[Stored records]
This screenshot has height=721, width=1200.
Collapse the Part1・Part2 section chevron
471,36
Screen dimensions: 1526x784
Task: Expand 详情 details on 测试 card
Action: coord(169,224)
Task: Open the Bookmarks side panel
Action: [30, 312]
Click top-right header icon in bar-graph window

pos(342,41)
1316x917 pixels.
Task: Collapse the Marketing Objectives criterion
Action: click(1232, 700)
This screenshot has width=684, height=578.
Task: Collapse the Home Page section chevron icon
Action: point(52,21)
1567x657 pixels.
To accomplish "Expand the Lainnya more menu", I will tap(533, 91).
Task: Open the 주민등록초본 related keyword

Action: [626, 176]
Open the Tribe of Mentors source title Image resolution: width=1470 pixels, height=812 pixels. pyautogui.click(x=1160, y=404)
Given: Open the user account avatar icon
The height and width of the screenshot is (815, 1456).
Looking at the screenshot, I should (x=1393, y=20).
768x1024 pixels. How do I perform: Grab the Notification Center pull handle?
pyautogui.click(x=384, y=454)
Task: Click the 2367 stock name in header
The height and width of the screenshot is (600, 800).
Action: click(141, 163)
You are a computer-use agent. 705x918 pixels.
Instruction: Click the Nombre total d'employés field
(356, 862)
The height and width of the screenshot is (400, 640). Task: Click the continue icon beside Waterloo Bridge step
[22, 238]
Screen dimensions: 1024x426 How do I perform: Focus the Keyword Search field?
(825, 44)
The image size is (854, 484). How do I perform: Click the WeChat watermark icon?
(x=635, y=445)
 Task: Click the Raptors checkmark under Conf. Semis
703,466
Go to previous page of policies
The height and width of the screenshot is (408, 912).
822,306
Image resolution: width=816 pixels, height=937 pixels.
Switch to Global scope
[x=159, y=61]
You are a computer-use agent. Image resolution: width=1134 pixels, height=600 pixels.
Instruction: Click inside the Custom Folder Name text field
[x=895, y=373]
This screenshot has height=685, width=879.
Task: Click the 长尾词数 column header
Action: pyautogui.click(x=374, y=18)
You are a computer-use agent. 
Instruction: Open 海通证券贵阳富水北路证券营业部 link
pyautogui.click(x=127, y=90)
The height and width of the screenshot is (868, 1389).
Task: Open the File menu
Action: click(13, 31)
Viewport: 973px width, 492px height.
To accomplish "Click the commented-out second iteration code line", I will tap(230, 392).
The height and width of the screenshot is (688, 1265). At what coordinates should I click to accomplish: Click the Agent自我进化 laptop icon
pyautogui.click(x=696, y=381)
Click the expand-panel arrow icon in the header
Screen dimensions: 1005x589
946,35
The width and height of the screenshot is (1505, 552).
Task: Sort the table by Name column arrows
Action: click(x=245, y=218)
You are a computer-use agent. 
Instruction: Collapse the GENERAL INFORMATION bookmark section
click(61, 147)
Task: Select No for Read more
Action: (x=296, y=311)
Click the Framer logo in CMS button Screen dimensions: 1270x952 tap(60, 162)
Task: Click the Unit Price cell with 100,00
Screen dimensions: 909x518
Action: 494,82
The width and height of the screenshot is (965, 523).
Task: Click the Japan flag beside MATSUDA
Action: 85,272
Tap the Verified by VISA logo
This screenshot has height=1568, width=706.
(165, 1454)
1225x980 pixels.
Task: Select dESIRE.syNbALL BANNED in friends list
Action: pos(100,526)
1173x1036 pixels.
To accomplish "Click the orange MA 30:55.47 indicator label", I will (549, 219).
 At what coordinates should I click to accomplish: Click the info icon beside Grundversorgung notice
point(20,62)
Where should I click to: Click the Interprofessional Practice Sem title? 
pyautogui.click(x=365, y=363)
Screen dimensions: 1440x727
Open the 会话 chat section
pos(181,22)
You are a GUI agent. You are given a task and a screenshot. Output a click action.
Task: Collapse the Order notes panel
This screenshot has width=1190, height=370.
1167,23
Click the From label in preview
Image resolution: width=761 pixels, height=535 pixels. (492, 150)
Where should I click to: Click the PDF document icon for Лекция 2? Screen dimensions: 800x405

[Task objective] Copy all of the data above line for line, changing nothing.

[Output of the exercise]
This screenshot has height=721, width=1200.
Collapse the Part1・Part2 section chevron
471,36
Screen dimensions: 1526x784
Task: Expand 详情 details on 测试 card
Action: coord(169,224)
Task: Open the Bookmarks side panel
Action: [30, 312]
Click top-right header icon in bar-graph window

pos(342,41)
1316x917 pixels.
Task: Collapse the Marketing Objectives criterion
Action: click(1232, 700)
This screenshot has width=684, height=578.
Task: Collapse the Home Page section chevron icon
Action: point(52,21)
1567x657 pixels.
To accomplish "Expand the Lainnya more menu", I will tap(533, 91).
Task: Open the 주민등록초본 related keyword

Action: [626, 176]
Open the Tribe of Mentors source title Image resolution: width=1470 pixels, height=812 pixels. pyautogui.click(x=1160, y=404)
Given: Open the user account avatar icon
The height and width of the screenshot is (815, 1456).
Looking at the screenshot, I should (x=1393, y=20).
768x1024 pixels. How do I perform: Grab the Notification Center pull handle?
pyautogui.click(x=384, y=454)
Task: Click the 2367 stock name in header
The height and width of the screenshot is (600, 800).
Action: click(141, 163)
You are a computer-use agent. 705x918 pixels.
Instruction: Click the Nombre total d'employés field
(356, 862)
The height and width of the screenshot is (400, 640). Task: Click the continue icon beside Waterloo Bridge step
[22, 238]
Screen dimensions: 1024x426 How do I perform: Focus the Keyword Search field?
(825, 44)
The image size is (854, 484). How do I perform: Click the WeChat watermark icon?
(x=635, y=445)
 Task: Click the Raptors checkmark under Conf. Semis
703,466
Go to previous page of policies
The height and width of the screenshot is (408, 912).
822,306
Image resolution: width=816 pixels, height=937 pixels.
Switch to Global scope
[x=159, y=61]
You are a computer-use agent. Image resolution: width=1134 pixels, height=600 pixels.
Instruction: Click inside the Custom Folder Name text field
[x=895, y=373]
This screenshot has height=685, width=879.
Task: Click the 长尾词数 column header
Action: pyautogui.click(x=374, y=18)
You are a computer-use agent. 
Instruction: Open 海通证券贵阳富水北路证券营业部 link
pyautogui.click(x=127, y=90)
The height and width of the screenshot is (868, 1389).
Task: Open the File menu
Action: click(13, 31)
Viewport: 973px width, 492px height.
To accomplish "Click the commented-out second iteration code line", I will tap(230, 392).
The height and width of the screenshot is (688, 1265). At what coordinates should I click to accomplish: Click the Agent自我进化 laptop icon
pyautogui.click(x=696, y=381)
Click the expand-panel arrow icon in the header
Screen dimensions: 1005x589
946,35
The width and height of the screenshot is (1505, 552).
Task: Sort the table by Name column arrows
Action: click(x=245, y=218)
You are a computer-use agent. 
Instruction: Collapse the GENERAL INFORMATION bookmark section
click(61, 147)
Task: Select No for Read more
Action: (x=296, y=311)
Click the Framer logo in CMS button Screen dimensions: 1270x952 tap(60, 162)
Task: Click the Unit Price cell with 100,00
Screen dimensions: 909x518
Action: 494,82
The width and height of the screenshot is (965, 523).
Task: Click the Japan flag beside MATSUDA
Action: 85,272
Tap the Verified by VISA logo
This screenshot has height=1568, width=706.
(165, 1454)
1225x980 pixels.
Task: Select dESIRE.syNbALL BANNED in friends list
Action: pos(100,526)
1173x1036 pixels.
To accomplish "Click the orange MA 30:55.47 indicator label", I will (549, 219).
 At what coordinates should I click to accomplish: Click the info icon beside Grundversorgung notice
point(20,62)
Where should I click to: Click the Interprofessional Practice Sem title? 
pyautogui.click(x=365, y=363)
Screen dimensions: 1440x727
Open the 会话 chat section
pos(181,22)
You are a GUI agent. You are given a task and a screenshot. Output a click action.
Task: Collapse the Order notes panel
This screenshot has width=1190, height=370.
1167,23
Click the From label in preview
Image resolution: width=761 pixels, height=535 pixels. (492, 150)
Where should I click to: Click the PDF document icon for Лекция 2? Screen dimensions: 800x405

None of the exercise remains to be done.